There’s a place in a chair by the window
Where an old woman sits
She patiently waits for the morning
For the streets to be lit
There’s a knock on the door
It’s the postman
A letter is read
If you don’t pay the money you owe us
You’ll wish you were dead

She has a choice of food or heating
She’s cold and alone
Nothing left except her memories
And an empty home
But she’s still free
To live her life
In freedom and safety
Peace has survived

There’s a place in a room by the window
Where a dead woman lay
She patiently waits for her funeral
It’s the end of her days
There’s a knock on the door
It’s a tax man
He starts to yell
If you don’t pay the money you owe us
You’ll go to hell

She was killed for nothing more
Than the change in her purse
It’s too late to tell her now
That things could be worse

So what was it all for
All the death and the pain
They built our shelters
Now they stand in the rain

THE STORY BEHIND THE SONG

I knew from the beginning of my musical career that I was going to be a composer, which is why I found it so frustrating when everything I composed in the first few years was rubbish. I had a breakthrough in 1975 when I wrote a series of classical guitar pieces that were graded from beginners to advanced. They were published by EMI and can be found on my website. I started to write instrumentals effortlessly, but songs still evaded me, and in particular, the lyrics. In common with most mediocre songwriters, when I was stuck on a line, I wrote any old rubbish and pretended to myself (and hopefully others) that the words had some deep meaning. A Chair by the Window was my first experience of a song writing itself in my head. It was autumn 1989, and I was driving along the M1 to Derby when a simple tune came to me with the words, “There’s a place in a chair by the window, where a young girl sits.” It is the kind of line that leads effortlessly into a story.

 

By the time I arrived at my destination, the song was written in the sequence, girl, woman, wife, widow, old woman, and dead woman. The structure was there, so filling in the blanks was easy.

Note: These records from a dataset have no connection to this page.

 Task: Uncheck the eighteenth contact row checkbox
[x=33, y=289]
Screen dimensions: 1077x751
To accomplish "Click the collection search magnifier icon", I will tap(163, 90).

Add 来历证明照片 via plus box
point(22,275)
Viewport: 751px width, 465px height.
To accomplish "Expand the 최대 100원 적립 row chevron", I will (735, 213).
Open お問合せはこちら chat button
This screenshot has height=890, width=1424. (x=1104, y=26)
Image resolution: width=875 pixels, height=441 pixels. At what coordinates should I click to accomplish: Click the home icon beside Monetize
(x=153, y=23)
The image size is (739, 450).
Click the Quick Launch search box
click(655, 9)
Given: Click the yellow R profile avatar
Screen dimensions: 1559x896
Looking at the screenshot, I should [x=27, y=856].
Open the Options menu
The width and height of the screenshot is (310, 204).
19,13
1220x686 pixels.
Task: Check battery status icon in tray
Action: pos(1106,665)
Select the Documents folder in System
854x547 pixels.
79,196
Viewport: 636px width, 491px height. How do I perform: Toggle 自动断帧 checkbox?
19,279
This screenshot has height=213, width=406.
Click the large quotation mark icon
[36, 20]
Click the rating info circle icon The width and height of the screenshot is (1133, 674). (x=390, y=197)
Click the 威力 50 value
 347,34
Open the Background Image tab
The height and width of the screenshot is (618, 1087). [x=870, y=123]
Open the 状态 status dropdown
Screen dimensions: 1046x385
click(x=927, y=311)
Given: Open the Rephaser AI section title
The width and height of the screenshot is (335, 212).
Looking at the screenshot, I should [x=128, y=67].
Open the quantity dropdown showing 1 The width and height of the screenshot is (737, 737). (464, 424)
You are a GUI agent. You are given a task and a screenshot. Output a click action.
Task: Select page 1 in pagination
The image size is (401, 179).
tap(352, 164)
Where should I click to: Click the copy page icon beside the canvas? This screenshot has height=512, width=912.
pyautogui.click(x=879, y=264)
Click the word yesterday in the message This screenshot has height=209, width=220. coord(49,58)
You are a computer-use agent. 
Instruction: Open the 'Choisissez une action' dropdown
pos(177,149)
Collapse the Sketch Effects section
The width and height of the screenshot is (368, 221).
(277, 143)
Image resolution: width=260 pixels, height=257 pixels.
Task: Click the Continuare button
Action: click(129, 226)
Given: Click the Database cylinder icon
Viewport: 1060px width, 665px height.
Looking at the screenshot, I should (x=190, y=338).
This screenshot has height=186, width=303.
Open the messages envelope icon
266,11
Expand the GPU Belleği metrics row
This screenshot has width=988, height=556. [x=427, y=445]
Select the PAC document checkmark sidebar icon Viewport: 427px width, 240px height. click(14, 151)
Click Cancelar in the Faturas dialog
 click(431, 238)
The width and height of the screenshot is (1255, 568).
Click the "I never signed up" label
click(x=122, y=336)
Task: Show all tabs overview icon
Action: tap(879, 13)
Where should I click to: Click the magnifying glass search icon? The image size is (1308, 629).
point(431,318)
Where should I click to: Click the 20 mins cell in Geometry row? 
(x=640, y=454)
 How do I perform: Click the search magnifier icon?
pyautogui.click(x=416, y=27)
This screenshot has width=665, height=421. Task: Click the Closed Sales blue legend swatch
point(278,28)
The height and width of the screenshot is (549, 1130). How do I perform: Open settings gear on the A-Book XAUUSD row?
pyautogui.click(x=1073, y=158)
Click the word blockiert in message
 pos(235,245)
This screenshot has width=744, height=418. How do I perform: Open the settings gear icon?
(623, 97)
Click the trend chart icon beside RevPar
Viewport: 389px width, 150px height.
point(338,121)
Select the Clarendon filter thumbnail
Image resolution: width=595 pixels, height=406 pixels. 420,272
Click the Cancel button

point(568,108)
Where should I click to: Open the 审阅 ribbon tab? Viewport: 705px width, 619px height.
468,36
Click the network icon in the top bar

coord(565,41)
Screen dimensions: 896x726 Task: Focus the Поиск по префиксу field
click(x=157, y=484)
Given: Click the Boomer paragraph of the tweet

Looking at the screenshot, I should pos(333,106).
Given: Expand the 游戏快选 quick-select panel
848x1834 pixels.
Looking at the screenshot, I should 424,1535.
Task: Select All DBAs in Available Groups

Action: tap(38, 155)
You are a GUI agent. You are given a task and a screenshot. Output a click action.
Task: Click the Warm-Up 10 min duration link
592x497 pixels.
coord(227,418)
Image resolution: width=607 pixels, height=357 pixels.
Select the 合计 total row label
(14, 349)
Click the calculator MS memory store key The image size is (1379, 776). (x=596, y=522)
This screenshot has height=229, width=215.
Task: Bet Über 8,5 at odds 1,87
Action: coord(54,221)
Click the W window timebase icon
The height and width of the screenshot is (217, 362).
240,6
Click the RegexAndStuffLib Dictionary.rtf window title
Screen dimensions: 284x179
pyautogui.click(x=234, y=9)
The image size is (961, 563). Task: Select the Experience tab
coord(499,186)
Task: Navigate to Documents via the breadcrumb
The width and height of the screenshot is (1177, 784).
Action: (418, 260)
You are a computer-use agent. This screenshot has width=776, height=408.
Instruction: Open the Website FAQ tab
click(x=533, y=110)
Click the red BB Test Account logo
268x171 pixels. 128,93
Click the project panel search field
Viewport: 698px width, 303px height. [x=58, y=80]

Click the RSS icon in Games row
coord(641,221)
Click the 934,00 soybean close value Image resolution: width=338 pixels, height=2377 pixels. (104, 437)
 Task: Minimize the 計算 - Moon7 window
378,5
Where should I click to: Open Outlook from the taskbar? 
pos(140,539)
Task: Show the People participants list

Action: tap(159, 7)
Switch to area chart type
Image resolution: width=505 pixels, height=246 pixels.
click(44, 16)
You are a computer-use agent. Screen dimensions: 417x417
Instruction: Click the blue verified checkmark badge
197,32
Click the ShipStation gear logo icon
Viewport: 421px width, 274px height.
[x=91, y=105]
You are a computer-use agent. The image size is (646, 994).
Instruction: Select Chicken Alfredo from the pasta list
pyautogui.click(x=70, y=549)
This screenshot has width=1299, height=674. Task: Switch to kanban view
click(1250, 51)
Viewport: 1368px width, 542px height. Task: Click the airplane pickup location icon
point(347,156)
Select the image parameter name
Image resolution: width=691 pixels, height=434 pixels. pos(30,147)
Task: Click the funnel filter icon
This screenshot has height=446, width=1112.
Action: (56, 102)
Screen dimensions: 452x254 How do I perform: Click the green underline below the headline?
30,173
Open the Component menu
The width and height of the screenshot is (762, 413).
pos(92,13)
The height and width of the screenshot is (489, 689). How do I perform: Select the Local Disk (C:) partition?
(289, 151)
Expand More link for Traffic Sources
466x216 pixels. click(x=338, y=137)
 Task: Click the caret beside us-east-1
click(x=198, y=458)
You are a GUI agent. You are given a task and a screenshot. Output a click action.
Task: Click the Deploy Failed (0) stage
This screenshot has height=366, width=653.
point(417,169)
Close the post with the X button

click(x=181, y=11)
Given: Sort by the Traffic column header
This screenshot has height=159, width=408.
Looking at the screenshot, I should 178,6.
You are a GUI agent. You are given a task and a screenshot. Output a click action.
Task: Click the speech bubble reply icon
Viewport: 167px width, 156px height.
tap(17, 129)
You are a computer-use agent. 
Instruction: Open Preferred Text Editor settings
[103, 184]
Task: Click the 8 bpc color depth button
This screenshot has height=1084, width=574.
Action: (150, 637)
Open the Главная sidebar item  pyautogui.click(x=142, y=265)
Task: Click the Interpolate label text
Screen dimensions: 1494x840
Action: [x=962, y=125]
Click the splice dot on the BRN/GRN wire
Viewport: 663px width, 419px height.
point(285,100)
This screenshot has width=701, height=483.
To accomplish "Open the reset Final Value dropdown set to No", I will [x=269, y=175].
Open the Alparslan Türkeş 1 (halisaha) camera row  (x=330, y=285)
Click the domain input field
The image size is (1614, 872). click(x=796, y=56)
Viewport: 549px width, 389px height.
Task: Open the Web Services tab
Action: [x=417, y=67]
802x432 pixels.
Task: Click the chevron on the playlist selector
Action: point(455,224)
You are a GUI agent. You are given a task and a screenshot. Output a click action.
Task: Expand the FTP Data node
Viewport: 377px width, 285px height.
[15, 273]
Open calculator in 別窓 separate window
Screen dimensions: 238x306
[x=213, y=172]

I have never had such a positive reaction from a song as I have from A Chair by The Window. I worked at the Dubai Hilton just after the Gulf War when the bar was full of American servicemen. They were queueing up to buy my tapes and while at sea, this song went around the aircraft carriers like wildfire. When the servicemen returned on leave, they came into my bar and insisted I played it several times a night. I had a similar response wherever I played it.

In 2016, I played it in a large, open mike bar in Cape Town where it had a lukewarm response. Whether that was down to the South African taste in music or because these days, maybe the public is more inclined towards happy music, I have no idea.